For the love of CIMs (A question about CIMs and gearboxes)

I love the CIM motor. I really do. However, the only thing I don’t like is that you can only use 4 of them. And for the most part, most gearboxes only allow 2 inputs, still capping you out at 4 per robot.

So my questions are:

  1. Have you ever been able to use more than 4 CIMs on a robot?
  2. What are your thoughts on a custom gearbox with 3 CIM inputs, and one output?

The CIMs would be in a triangle formation around a central drive gear. This could allow for a smaller gear reduction, or a robot that is both faster, and more powerful in one.

And just for the fun of it:
3) What would a 4 CIM gearbox be like? What would the advantages be?

  1. YES. 2010 allowed 5 CIMs. Also, 2006 (and 2007?) had a motor type known as the Big CIM (bigger motor, but for the size not quite as much oomph as you might expect), of which type I remember 2 being allowed. (330 only used one big CIM–it powered our 2006 shooter wheel.)

  2. Eh. More isn’t always better. OTOH…

118’s V6 drivetrain. Now THAT was a DRIVETRAIN! 4 CIMs + 2 FPs. One gearbox. Power to all 4 wheels, which were in a coaxial swerve configuration. Not sure what year… I want to say 2007. Not sure how they powered their turreting arm… But it was quite a feat of engineering.

While it unlikely that we will be able to use 6 cims next year consider this, a 6 motor drive train with 4 cims and 2 banebots(775’s or 550’s). 973 used them(3 in each gearbox) until the 775’s started shorting out. There are quite a few teams that have used 6 motors in drive. 8 motor might require another stage of gearing.

148 has done this(6 motors in 1 gearbox).

They were legal in 2007–1618 used them in their drivetrain to free up a small CIM for the (horribly-overpowered-like-some-yutz-in-the-marketing-program-specced-it) arm. They were powerful and torquier than the small CIMs, but still had less available power. That was your six-CIM year (technically, anyway).

Six-motor drive seems to be most popular when one of the smaller kit motors is made to act like a CIM. The overwhelming majority of teams that go this route seem to use the AndyMark AM Planetary, which takes a high-RPM motor like the Fisher-Price motor (originally) and gives you a speed and mounting interface that’s close enough to the CIM that it’ll work for our purposes. (Each motor has its spot on the curve where it’s most beneficial, but all the motors will contribute one way or the other.) Indeed, that’s what 148 did in 2008 to put the Fisher-Price motors in with their CIMS.

I don’t have a picture, but what 2815 and 1398 did in 2010 with their six-motor drive (two CIMs and a planetaried F-P per side, shifted) was add another idler gear in between one of the CIMs and the F-P. You could plausibly squeeze all three together with a large enough input gear (and planning the rest of your drive system accordingly), but we went this route to make room for the shifter hardware. Even single-speed, I think we would’ve gone this route for packaging reasons–our robot that year was designed to go through tunnels on the field.
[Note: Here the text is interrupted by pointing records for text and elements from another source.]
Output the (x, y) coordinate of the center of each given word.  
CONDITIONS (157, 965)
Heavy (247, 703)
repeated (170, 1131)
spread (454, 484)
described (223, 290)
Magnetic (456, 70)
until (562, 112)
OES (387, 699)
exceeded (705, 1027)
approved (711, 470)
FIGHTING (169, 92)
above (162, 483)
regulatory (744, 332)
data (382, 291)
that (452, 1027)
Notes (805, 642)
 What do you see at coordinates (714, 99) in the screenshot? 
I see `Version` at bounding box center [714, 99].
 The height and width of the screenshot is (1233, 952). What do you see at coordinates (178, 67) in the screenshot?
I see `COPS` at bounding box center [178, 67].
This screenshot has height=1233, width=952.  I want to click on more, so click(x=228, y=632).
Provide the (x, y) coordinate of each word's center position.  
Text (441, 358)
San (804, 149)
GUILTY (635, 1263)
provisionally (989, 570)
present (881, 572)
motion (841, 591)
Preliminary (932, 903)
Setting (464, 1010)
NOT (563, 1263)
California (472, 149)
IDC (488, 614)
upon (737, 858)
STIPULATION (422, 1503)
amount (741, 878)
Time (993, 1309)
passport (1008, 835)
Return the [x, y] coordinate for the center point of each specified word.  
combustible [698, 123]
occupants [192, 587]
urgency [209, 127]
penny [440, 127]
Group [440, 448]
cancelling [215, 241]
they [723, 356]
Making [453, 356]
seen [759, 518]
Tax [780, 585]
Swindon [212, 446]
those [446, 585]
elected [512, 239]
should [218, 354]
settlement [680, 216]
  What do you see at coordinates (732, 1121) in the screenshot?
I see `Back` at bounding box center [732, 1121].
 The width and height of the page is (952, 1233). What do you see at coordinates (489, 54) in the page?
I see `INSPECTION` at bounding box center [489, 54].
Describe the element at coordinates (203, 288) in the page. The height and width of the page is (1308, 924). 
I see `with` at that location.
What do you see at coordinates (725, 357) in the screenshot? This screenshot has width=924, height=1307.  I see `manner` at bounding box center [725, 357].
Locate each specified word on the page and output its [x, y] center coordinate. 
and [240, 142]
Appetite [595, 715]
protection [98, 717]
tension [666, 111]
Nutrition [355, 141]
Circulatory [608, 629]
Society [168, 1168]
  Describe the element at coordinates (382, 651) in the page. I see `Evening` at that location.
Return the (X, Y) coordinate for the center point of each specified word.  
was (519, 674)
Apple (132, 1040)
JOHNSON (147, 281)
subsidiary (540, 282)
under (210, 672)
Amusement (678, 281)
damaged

  1. In 2010 we were allowed to use a 5th CIM motor. This was because of some other motor changes that year. Many teams used the 5th CIM for a hanging mechanism or kicking mechanism. Otherwise, 4 CIM motors have been a staple of the KOP since 2005. (Excluding the ‘big’ CIMs of 2005-2007)

  2. A gearbox that accepts three CIM motors as inputs isn’t all that uncommon. Many teams will design a gearbox to accept 3 CIM motors then run an FP, 550 or 775 through an AM planetary, Cimulator or CIMsim transmission to make it’s output interface like a CIM motor.

From what I’ve seen, adding a 5th and 6th motor to the drive will help with acceleration and allow you to gear for a higher top speed with a single speed drive train. You’re pushing power will still be limited by the CoF of your Drive train, but it’s ability to accelerate more quickly and sustain a higher top speed may be advantageous in some games.

  1. I believe others before me have posted some of the coaxial swerve boxes that used 4 CIM’s in a single box. There are a few advantages to this, but many of them have to do with the packaging of a coaxial swerve or similar Drive train.

Gearboxes with 4 to 6 motors really only seem useful for swerve drives, or at least that’s what it sounds like to me. I was wondering though, has anyone in FIRST ever built an adder-subtractor drive like tanks use? This would also have the potential to use many otors in one gearbox. I’m honestly not sure if it would have many benefits, but it would be a cool challenge.

Eventually having so many motors in the Gearboxes will cause a high enough voltage drop on the battery that performance will suffer. Unless your manipulator is Intermittently operating or doesn’t use much current adding more motors to the drive-train may hurt performance, especially if you get to the point where the 120 Amp breaker is in danger.